Carf adia julgamento de dívida de R$5 bilhões da Petrobras

O julgamento de uma cobrança tributária de R$ 5,032 bilhões contra a Petrobras foi iniciado, na última quinta-feira (25) pela 3ª Seção do Conselho Administrativo de Recursos Fiscais (Carf). O conselheiro Rodrigo Fernandes pediu vista e a análise só será retomada em meados de novembro.

Como o pedido de vista foi apresentado antes, a relatora, conselheira Maysa de Sá Pitondo Deligne, preferiu ler o voto na próxima sessão a fim de resolver o processo em uma única etapa.

A Petrobras é acusada pela Receita Federal de não recolher a Contribuição sobre a Intervenção no Domínio Econômico, o Cide, em contratos de afretamento e serviços de embarcações, firmados de acordo com o Repetro.

De acordo com a Receita, a Petrobras foi acusada de promover uma artificialidade na produção dentro dos contratos, destinando 90% dos valores a serem pagos para o afretamento e 10% para o serviço em si. Na defesa, a estatal alegou que o modelo adotado na elaboração destes contratos é seguido no mundo todo. A Petrobras também afirmou que a única acusação da Receita Federal era a artificialidade do contrato, se baseando apenas na disparidade dos valores dentro do contrato.

Dívida Bilionária
No final de 2017, a Medida Provisória 795, chamada de MP do Repetro, não apenas ficou conhecida pela provável elevação da atratividade do setor de petróleo, mas também por poder resultar no perdão de dívidas tributárias bilionárias da estatal.

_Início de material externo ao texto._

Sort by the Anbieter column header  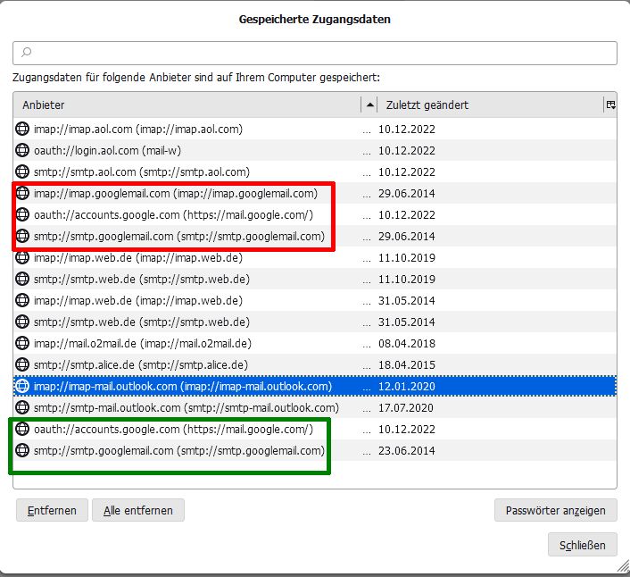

Na ocasião, a petroleira divulgou que possui R$ 53,479 bilhões em processos judiciais não provisionados que se referem a casos envolvendo a incidência de Imposto de Renda retido na fonte, Cide e PIS/Cofins sobre remessas ao exterior para pagamentos de afretamento de embarcações.

Já em agosto deste ano, a Petrobras venceu no Carf um processo de cobrança da Receita Federal de R$ 8, 1 bi no Imposto de Renda da Pessoa Jurídica (IRPJ) e Contribuição Social sobre o Lucro Líquido (CSLL) sobre parte do resultado financeiro de 2011. O principal argumento do Fisco era a vedação à dedução integral de custos com desenvolvimento da produção do cálculo dos tributos no mesmo período em que os gastos foram incorridos.